THE TASK:
The expected output is the line bearing "Where should I click to: Select Link" followed by all remaining lines of the records, each restated word for word.

TASK MATERIAL:
===============

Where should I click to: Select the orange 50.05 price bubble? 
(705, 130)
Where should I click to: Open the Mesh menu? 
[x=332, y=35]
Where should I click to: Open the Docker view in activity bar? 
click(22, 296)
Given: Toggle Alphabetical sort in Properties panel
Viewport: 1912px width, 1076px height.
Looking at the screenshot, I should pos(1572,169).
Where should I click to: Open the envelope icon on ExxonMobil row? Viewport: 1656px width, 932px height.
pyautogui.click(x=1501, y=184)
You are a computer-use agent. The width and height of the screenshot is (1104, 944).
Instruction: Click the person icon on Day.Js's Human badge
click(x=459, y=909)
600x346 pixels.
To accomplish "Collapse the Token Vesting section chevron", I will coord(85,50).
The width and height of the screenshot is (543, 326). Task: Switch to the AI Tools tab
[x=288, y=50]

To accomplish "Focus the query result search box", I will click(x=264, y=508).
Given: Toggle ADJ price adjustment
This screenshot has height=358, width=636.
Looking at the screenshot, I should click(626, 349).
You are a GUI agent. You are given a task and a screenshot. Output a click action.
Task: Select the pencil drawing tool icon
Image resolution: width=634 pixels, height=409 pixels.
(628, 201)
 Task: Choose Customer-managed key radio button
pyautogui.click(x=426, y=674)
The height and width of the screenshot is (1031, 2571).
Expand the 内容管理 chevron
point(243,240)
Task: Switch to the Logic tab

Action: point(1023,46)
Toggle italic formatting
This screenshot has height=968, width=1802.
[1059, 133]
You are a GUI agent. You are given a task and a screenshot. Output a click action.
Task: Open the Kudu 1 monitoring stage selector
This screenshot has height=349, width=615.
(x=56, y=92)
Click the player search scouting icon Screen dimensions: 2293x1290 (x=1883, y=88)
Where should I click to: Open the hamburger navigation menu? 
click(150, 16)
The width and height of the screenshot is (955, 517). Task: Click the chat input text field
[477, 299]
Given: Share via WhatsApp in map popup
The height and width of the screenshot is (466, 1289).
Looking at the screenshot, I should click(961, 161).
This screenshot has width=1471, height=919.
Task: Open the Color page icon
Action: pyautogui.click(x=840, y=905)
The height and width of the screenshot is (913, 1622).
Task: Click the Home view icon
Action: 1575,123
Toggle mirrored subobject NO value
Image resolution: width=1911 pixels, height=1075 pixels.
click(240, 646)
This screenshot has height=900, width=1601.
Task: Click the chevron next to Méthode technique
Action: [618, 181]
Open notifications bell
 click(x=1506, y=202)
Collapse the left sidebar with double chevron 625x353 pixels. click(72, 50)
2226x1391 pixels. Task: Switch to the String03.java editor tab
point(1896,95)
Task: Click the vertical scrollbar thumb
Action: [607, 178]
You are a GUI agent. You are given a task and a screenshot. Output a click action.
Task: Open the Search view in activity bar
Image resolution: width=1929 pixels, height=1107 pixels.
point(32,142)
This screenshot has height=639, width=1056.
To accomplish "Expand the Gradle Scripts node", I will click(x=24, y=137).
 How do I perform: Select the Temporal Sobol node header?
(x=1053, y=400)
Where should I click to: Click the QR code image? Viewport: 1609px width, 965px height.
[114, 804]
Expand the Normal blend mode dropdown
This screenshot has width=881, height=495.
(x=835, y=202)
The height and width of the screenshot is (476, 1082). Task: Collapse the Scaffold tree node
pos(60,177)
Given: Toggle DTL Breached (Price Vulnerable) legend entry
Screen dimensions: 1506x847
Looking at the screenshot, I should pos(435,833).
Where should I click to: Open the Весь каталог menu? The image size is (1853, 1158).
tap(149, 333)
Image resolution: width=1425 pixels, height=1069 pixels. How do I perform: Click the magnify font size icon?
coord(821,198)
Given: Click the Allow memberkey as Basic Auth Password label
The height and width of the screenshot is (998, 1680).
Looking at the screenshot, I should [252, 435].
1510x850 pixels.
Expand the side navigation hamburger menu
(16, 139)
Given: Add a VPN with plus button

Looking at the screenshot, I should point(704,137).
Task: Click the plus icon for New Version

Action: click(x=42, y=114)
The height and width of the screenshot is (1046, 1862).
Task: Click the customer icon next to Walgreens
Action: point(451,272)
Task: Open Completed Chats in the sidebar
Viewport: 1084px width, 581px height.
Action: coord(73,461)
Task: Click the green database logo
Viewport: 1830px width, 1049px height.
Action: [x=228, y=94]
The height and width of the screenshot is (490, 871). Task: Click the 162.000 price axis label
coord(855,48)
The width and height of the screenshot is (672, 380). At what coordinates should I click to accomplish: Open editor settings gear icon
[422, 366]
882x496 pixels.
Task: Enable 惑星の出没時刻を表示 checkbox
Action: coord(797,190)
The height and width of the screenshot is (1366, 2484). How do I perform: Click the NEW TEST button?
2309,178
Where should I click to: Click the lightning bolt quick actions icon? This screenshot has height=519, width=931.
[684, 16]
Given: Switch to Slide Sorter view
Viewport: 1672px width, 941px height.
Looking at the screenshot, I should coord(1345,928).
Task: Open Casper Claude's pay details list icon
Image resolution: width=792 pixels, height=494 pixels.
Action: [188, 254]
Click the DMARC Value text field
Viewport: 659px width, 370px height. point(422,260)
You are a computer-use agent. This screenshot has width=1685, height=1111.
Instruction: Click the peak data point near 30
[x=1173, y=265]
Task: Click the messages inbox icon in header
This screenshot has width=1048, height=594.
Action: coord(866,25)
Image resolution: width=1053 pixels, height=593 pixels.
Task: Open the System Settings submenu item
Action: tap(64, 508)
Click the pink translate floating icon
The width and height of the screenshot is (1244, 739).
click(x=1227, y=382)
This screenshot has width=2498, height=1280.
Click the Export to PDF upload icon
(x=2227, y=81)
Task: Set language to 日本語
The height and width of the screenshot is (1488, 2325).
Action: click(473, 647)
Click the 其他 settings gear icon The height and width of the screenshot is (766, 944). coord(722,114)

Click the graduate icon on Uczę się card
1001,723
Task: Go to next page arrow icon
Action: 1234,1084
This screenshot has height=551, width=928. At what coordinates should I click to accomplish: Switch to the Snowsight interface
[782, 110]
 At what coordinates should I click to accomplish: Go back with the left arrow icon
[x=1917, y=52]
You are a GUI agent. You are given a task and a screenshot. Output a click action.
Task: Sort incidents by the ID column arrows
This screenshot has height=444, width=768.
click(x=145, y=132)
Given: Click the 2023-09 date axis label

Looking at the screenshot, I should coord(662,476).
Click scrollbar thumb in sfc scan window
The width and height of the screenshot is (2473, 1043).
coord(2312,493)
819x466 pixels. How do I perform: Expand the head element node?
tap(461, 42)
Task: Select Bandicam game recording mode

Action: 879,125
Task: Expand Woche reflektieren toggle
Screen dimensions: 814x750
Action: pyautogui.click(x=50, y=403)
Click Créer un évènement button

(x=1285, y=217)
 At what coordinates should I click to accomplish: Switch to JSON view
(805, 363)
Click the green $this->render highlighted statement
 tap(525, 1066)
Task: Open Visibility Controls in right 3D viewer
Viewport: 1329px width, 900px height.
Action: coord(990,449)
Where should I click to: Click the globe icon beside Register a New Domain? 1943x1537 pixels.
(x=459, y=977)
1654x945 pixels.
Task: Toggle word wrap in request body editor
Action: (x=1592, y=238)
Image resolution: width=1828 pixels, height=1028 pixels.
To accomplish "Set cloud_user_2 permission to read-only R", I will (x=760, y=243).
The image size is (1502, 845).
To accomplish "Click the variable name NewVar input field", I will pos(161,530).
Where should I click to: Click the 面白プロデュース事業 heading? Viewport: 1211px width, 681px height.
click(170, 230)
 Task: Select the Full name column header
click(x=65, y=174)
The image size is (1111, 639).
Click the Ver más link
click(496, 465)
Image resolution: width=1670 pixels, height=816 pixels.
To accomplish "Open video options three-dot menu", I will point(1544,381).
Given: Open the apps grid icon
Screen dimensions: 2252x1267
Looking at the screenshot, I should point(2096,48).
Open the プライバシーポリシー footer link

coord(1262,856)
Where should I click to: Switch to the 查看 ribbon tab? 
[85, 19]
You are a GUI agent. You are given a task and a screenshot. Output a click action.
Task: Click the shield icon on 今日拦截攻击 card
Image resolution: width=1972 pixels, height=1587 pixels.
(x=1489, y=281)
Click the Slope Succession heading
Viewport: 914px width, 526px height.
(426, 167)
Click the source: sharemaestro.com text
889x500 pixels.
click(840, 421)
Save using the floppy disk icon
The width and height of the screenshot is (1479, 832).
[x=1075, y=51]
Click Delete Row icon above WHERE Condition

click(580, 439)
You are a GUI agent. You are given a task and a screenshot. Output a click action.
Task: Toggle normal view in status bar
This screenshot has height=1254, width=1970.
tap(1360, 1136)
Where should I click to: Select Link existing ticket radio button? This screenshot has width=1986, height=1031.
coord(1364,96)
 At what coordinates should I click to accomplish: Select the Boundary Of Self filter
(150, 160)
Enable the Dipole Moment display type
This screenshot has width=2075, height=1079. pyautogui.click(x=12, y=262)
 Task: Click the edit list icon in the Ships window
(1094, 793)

===============

SOLVED EXERCISE:
Where should I click to: Select Link existing ticket radio button? This screenshot has width=1986, height=1031.
coord(1364,96)
 At what coordinates should I click to accomplish: Select the Boundary Of Self filter
(150, 160)
Enable the Dipole Moment display type
This screenshot has width=2075, height=1079. pyautogui.click(x=12, y=262)
 Task: Click the edit list icon in the Ships window
(1094, 793)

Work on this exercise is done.